Я поглубже вдохнул, успокоился и подошел к Марии. Вдвоем нам было неловко. Мы двинулись в путь, оба совсем скованные. Даже руками почти не размахивали, чтобы не коснуться друг друга ненароком. Не знали, что говорить. Двинулись по Сандерленд-роуд, вверх к парку Святой Холм. Там, как всегда, загляденье: аккуратные клумбы, круглые и прямоугольные, лужайки и изгороди подстрижены, кустарник прорежен, мусор убран. Мы проходили мимо лужайки для игры в шары. Сквозь просветы в живой изгороди видели людей в белом, безупречный прямоугольник зеленой травы, слышали перестук, когда шары ударялись друг о друга, всплески смеха и аплодисментов. Из кустарника и высоких деревьев мощной волной неслось птичье пение. Нас заприметил сторож. Щелкая колотушкой, зашагал в нашу сторону.
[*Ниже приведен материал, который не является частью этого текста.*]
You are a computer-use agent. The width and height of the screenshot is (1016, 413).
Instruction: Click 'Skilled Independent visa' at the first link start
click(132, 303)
Ничего не сказал, лишь сощурился и предупредительно поднял палец.
– Мы ничего не делаем, – сказал я ему. – Мы будем хорошо себя вести, мистер Пью.
Он показал нам черный блокнотик и сделал вид, что что-то в него записывает. Сложил кулак, погрозил нам. А потом Повернулся и похромал прочь.
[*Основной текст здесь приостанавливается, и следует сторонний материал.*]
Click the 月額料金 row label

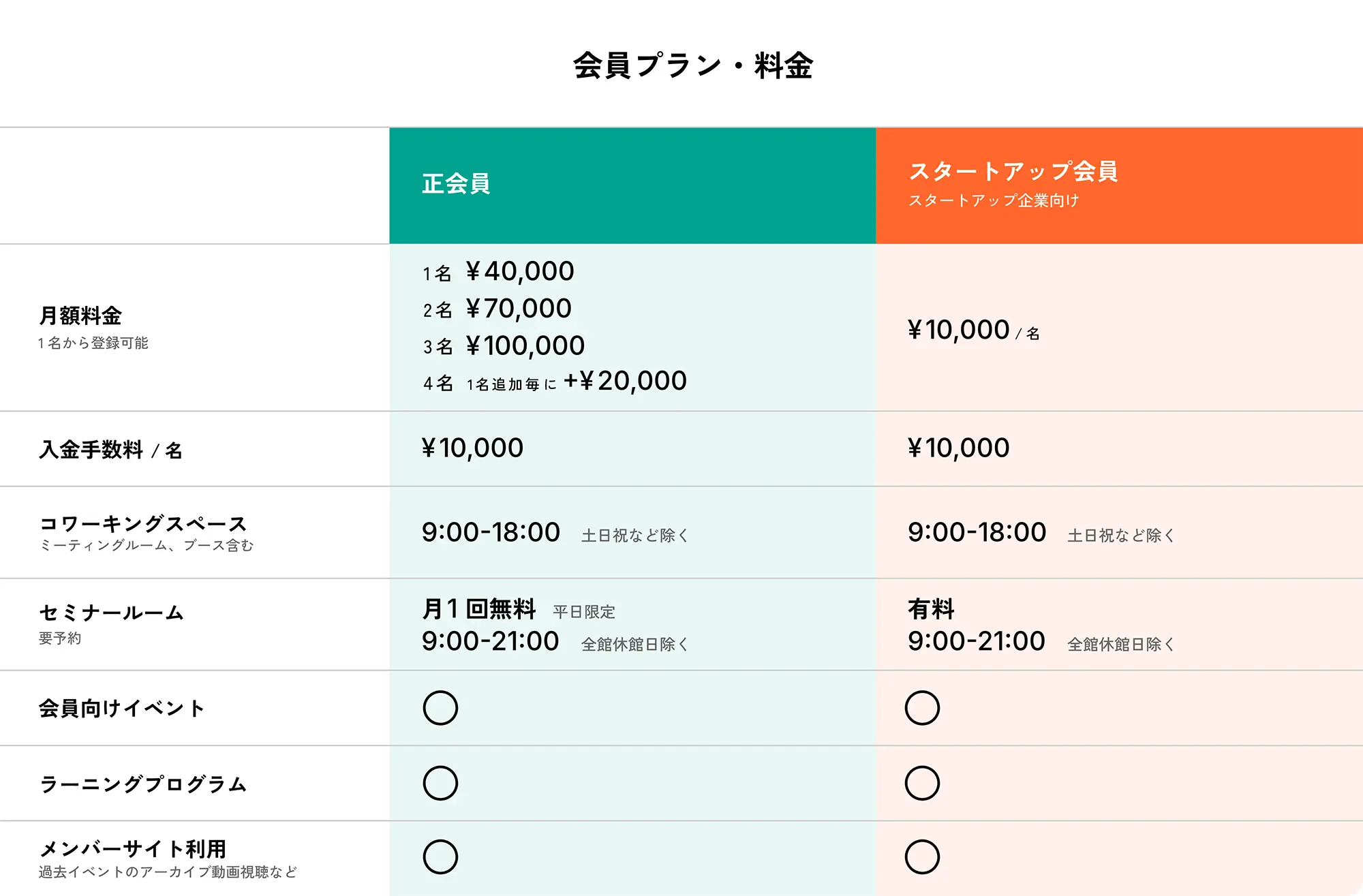[x=80, y=316]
– Он, вообще-то, разговаривать умеет? – спросила Мария.
– Только орать, – говорю. И изобразил: – «Я тебя, пацан, крепко запомнил! А ну, проваливай отсюда, безобразник!»
Мы пошли дальше, вышли из парка, поднялись на Святой Холм. Прошли мимо Коламба-клуба. За матовым стеклом пили какие-то люди, силуэты размазаны. Мы еще раз посмеялись над лошадкой, которая оказалась львом. Мария сказала, что ей иногда кажется: животные ей ближе, чем люди. В особенности чем взрослые.
– Я вообще не хочу взрослеть, – говорит. – И уж всяко становиться такой, как большинство здешних. Понимаешь, о чем я?
Я пожал плечами.
– Квелые они, – говорит. – И жизнь у них жалкая, скучная.
– Угу.
– Я когда-то хотела стать монахиней. Думала: хоть так сделаю что-то особенное и вырвусь отсюда. А потом как мне рассказали про бедность, целомудрие, послушание и молчание, я подумала: нет, это не для меня.
– Я тоже когда-то хотел стать монахом. Когда приезжал этот Белый Отец и выступал перед нами.
– А, этот! Ой, он такая прелесть!
Идем дальше. Иногда руки соприкасаются, мимолетно. Шагаем по Сплит-Кроу-роуд в сторону Уотермил-лейн, где широкие газоны и улица обсажена молодыми деревцами. Навстречу все время попадаются соседи, родня. Окликают нас, мы машем руками, отзываемся. А они давай друг друга пихать локтями, посмеиваться, улыбаться.
– Ты только посмотри на них, – говорит Мария. – Тут вообще никуда не скроешься. Добрый день, тетя Клэр! – орет, потому что мимо почти бегом мчится какая-то тетка с полным мешком продуктов.
Идем дальше.
– Ты ведь знаком с этим Стивеном Роузом? – спрашивает Мария.
– Угу.
– Он нездешний, да?
– Угу.
– О нем всякое рассказывают, слышал? Это правда?
– Не знаю.
– Сплетников всегда хватает, верно?
– Угу, – отвечаю.
– А он приветливый?
– Нет.
– Странный?
– Угу.
– По-хорошему странный или по-страшному?
Я подумал.
– И так, и так, – говорю.
Идем дальше. Подошли к Саду Брэддока. Посмотрели издали на дом Дурковатой Мэри. Я намеренно сделал так, чтобы рукой дотронуться до руки Марии. Смотрю в небо. Какое синее. Облака ослепительно-белые. Я закинул голову, сощурился.
– Ты чего делаешь? – спрашивает Мария.
– А ты могла бы себе вообразить, что облака – это ангелы?
Идем дальше. Добрались до древних железных ворот. Ржавые, перекореженные. Замок сто лет как сломали.
Мария сощурилась и тоже смотрит в небо.
– Ты на них только посмотри! – будто ахнула.